> The task: Each line of the records that includes "August" should be found and copied.

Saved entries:
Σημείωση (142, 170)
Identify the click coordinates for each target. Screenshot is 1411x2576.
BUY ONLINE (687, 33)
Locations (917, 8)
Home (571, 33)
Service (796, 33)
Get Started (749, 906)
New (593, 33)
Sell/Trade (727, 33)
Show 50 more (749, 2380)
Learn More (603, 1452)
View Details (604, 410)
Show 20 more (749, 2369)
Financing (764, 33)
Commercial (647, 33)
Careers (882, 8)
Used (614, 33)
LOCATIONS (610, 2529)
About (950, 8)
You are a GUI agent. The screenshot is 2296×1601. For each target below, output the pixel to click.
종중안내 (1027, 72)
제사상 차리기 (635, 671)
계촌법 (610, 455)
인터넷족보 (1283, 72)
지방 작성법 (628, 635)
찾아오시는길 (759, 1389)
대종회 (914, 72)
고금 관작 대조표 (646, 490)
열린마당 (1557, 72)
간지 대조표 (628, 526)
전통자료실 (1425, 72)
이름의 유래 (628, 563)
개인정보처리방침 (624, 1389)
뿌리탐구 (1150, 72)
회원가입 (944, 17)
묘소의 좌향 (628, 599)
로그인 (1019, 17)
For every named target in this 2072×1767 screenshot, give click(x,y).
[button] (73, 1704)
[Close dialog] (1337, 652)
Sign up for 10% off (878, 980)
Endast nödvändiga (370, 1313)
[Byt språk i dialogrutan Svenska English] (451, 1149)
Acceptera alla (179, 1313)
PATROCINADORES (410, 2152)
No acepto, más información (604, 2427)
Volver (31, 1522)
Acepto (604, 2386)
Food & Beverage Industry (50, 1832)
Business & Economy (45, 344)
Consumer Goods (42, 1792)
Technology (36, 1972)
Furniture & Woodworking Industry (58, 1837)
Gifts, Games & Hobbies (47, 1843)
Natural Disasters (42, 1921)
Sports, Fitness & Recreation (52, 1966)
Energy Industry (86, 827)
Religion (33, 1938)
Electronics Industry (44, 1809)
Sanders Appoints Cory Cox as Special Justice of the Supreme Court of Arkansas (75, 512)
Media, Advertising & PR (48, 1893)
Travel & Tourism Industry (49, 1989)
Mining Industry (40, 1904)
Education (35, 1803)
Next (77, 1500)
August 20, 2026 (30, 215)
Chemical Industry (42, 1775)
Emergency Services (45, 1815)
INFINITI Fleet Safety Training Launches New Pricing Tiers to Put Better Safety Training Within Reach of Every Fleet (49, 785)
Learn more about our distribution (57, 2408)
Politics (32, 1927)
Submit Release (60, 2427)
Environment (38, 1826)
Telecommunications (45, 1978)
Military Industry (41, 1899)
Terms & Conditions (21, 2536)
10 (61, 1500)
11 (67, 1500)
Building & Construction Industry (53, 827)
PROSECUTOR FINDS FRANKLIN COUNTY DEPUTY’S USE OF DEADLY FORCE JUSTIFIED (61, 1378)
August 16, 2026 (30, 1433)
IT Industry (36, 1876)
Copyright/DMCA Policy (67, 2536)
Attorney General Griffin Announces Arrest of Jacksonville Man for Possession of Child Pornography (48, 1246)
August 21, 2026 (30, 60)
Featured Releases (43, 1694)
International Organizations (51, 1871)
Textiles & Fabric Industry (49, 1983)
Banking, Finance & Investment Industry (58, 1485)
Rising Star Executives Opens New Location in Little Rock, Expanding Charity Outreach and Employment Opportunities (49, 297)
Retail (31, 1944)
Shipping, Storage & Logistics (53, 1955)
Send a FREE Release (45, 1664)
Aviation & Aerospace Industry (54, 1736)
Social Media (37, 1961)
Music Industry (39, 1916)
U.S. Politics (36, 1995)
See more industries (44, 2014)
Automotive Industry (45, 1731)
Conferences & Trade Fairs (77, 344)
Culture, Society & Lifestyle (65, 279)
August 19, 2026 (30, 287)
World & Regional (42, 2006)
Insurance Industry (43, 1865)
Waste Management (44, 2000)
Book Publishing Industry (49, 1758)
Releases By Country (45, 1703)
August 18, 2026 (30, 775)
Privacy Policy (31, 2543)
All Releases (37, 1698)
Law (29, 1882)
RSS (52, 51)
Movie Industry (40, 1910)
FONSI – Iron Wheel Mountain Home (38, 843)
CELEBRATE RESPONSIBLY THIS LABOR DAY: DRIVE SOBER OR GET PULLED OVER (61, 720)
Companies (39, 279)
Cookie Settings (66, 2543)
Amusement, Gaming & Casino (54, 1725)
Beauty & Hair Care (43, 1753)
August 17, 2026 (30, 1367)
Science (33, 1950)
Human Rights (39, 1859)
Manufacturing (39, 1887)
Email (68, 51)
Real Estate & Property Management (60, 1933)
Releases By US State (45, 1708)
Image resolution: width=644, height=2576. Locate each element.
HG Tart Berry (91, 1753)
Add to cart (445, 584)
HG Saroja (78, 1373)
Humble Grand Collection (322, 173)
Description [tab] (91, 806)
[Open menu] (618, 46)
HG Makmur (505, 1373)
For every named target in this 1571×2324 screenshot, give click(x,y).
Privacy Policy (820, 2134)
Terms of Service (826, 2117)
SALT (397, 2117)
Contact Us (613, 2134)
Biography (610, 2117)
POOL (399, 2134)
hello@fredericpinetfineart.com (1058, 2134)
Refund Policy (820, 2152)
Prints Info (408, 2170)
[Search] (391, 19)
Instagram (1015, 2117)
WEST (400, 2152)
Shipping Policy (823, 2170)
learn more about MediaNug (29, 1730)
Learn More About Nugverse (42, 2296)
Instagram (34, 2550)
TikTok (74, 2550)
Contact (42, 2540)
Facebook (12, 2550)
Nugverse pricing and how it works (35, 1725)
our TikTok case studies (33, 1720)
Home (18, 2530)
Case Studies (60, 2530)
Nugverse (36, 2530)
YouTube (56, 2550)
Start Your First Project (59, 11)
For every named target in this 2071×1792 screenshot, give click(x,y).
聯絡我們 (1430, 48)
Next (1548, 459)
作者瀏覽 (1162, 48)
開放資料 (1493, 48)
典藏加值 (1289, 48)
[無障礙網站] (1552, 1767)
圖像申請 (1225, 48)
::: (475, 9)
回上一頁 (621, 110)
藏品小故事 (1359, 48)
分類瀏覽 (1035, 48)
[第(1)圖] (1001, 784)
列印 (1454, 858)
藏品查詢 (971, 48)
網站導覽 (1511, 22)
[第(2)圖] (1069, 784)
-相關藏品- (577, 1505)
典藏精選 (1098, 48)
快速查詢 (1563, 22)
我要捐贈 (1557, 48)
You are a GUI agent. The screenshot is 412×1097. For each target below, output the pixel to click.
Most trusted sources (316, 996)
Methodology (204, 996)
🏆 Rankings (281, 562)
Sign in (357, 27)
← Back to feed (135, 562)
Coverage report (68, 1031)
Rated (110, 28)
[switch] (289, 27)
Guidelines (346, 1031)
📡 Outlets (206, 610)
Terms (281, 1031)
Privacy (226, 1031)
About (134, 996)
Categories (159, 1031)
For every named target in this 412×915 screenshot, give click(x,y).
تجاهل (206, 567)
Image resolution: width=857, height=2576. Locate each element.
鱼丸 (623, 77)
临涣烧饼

> Finished exercise:
August 20, 2026 (30, 215)
August 16, 2026 (30, 1433)
August 21, 2026 (30, 60)
August 19, 2026 (30, 287)
August 18, 2026 (30, 775)
August 17, 2026 (30, 1367)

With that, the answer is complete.